Через рассеянные манифесты известно тебе, колико ее императорское величество всемилостивейшая государыня о заблуждении тебе подобных сожалеет и с каким милосердием приемлет возвращение таковых к должности своей и повиновению Богом постановленной ее власти. Ты видел уже тому довольные опыты, но скоро затворен будет путь к ее милосердию, скоро праведный ее гнев обратится в полной силе на изменников, и не будет тогда пощады и прощения. И для того истинным сожалением побуждаюсь я сделать тебе в последний раз сие увещание: покайся, познай вину свою и приди с повиновением. Я, будучи уполномочен всемилостивейшей ее величества поверенностью, уверяю тебя, что получишь тотчас прощение. Но если укоснешь еще за сим увещанием, то никакой уже пощады не ожидай».
Не слушая увещаний, Салават продолжал разбойничать, и для усмирения башкирцев главнокомандующий граф Панин принужден был послать туда генерал-поручика Суворова. В ноябре 1774 года Салават вместе с отцом своим Юлаем были пойманы, и с передачей их в руки правительства волнения в Башкирии почти прекратились и население мало-помалу стало успокаиваться[953].
Что касается до жителей русских губерний, то уже в конце сентября можно было считать спокойствие восстановленным.
«Всемилостивейшая государыня! – писал П.С. Потемкин[954]. – Ныне совершенно осмеливаюсь принести подданническое и усердное мое поздравление о спокойствии внутреннем. Нигде никаких шаек более не слышно, а хотя бы они и показались где, то уже ни малейшего уважения не стоят. Настало то вожделенное нам время, в которое премудрость вашего величества, блаженство России и счастье подданных великой Екатерины взойдет на горнюю степень».
Разосланные по разным направлениям небольшие отряды без труда захватывали в плен бывших мятежников и доставляли их в города; многие из них являлись добровольно, так как были в самом печальном положении, без одежды, в одних плохих рубахах. Наступившая осень и холодное время заставляли торопиться рассылкой их в места жительства, и вот по разным направлениям потянулись партии бывших пугачевцев на канатах, конвоируемые несколькими казаками или гарнизонными солдатами. Ни сопротивление, ни покушение к побегу они не оказывали и искренно желали поскорее добраться до семейного очага. «Вся чернь, – доносил граф П.И. Панин 29 октября, – ныне действительно в таком подобострастном подданническом законной власти повиновении, какого она и прежде не имела». Это не были преступники по убеждению, а стадо заблудшихся овец, как и смотрела на них императрица Екатерина II.

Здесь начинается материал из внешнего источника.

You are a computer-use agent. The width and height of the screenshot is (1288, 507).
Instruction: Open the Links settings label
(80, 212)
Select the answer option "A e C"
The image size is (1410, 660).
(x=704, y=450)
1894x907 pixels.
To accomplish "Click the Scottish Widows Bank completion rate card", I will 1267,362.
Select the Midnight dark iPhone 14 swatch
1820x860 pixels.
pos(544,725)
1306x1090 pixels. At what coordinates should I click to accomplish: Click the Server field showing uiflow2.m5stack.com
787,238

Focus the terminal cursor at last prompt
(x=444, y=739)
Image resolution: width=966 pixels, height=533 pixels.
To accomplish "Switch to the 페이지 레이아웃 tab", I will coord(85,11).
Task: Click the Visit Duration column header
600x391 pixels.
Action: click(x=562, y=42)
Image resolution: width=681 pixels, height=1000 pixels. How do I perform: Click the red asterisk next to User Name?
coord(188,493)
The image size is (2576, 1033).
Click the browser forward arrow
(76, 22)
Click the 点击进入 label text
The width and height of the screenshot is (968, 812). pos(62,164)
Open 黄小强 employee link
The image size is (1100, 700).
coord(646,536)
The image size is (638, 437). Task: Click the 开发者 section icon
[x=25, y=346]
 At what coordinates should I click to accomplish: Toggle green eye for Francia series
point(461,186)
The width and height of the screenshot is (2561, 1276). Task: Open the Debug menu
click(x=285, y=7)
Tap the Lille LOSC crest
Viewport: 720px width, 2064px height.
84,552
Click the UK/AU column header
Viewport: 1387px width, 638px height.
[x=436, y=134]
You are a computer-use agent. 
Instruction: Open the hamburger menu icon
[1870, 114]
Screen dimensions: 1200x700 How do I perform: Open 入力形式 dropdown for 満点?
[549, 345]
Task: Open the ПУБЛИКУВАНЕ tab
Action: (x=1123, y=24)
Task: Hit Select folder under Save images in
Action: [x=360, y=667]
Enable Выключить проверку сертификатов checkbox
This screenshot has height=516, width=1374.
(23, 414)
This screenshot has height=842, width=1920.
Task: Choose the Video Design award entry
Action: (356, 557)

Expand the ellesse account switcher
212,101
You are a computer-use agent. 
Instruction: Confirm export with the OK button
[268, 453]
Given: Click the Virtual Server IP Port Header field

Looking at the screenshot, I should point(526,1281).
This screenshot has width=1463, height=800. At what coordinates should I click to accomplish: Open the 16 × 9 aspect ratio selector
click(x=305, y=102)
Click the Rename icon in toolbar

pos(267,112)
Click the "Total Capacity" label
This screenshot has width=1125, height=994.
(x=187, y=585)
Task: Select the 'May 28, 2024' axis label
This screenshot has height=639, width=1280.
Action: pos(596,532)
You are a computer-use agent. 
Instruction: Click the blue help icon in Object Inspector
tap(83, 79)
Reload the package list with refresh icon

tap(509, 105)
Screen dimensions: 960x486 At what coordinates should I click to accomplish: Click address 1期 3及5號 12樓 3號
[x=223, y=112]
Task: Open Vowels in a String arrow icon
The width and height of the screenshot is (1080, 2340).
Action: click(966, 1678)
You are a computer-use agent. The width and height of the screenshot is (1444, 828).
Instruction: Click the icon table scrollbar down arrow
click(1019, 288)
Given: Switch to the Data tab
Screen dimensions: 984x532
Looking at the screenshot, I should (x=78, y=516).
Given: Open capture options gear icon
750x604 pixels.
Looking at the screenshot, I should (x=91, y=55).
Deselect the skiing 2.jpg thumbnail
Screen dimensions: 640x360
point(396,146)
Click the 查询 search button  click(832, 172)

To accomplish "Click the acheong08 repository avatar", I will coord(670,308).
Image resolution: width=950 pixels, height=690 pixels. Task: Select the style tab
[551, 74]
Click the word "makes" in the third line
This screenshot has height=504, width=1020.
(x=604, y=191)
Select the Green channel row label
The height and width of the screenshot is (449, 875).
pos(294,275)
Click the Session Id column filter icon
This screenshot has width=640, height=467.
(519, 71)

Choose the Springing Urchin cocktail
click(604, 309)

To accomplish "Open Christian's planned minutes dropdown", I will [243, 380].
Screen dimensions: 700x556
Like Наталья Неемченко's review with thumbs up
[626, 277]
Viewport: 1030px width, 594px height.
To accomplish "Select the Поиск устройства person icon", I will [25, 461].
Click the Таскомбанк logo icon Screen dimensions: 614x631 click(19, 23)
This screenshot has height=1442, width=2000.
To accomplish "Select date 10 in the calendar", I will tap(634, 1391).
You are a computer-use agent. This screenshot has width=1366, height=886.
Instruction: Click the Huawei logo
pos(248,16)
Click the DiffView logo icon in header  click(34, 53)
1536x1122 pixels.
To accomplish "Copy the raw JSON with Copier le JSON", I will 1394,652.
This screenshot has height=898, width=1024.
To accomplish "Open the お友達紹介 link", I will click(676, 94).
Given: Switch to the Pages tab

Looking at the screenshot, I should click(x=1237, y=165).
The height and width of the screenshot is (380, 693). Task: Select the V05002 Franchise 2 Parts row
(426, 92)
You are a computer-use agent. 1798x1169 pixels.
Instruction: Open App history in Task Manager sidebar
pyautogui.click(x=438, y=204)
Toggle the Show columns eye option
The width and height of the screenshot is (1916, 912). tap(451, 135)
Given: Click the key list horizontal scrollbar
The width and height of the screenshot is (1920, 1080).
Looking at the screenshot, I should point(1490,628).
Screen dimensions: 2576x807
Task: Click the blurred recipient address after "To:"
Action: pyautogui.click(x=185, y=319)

«Преступления сих людей, – писала она князю Вяземскому[955], – произошли больше по легковерию и невежеству, ибо безрассудная их стремительность других важных предметов не имела, как только одни мечтательные выгоды, коими они были обольщены. И потому я весьма удалена, чтобы делать
Совсем иначе смотрела Екатерина на духовенство, прямо или косвенно принимавшее участие в восстании. В нем она уже видела не стадо, а пастырей, долженствовавших идти по пути долга и совести. Императрица передала на рассмотрение и решение Синода, «на основании церковных правил», поступки церковнослужителей, «которые в злодейском Пугачева возмущении сообщниками сделались».
Святейший Синод, с одной стороны принимая во внимание всю тяжесть преступления таких лиц, а с другой – «изыскивая приличные к тому духовные правила, нашел, что в самой первенствующей церкви Христовой все священнослужители, которые от страха гонения от веры отступили, хотя и приниманы были, по учинении в том покаяния, паки в общество правоверных, но от священнослужения навсегда отлучались и оставались яко простолюдины». Поэтому в заседании Синода 26 сентября 1774 г. было постановлено[956]: 1) всех тех церковнослужителей, которые добровольно выезжали навстречу и передались на сторону мятежников, лишить сана и предать гражданскому суду; 2) тех, которые ради страха смерти молились за Пугачева, как за императора Петра III, лишить сана, подвергнуть церковному покаянию[957]и затем отправить к светскому начальству «для распределения, куда они годными окажутся» и, наконец, 3) тех, которые хотя и старались укрыться от мятежников, но, будучи ими пойманы, против воли провозглашали на ектениях имя покойного императора Петра III, лишить священства, распределить дьячками и пономарями.
Таких лиц, подходящих под преступления всех трех категорий, оказалось очень много, и в одной Казани, по словам Платона Любарского, в два дня расстригли более 10 человек. «Попов здесь как овец стригут, – писал он Н.Н. Бантыш-Каменскому[958], – почему у нас шерсть недорога; вчера и сегодня более 10 расстригли, да их же высекли батожьем. Велено не старше сорокалетних писать в солдаты, а прочих в монастыри в работу».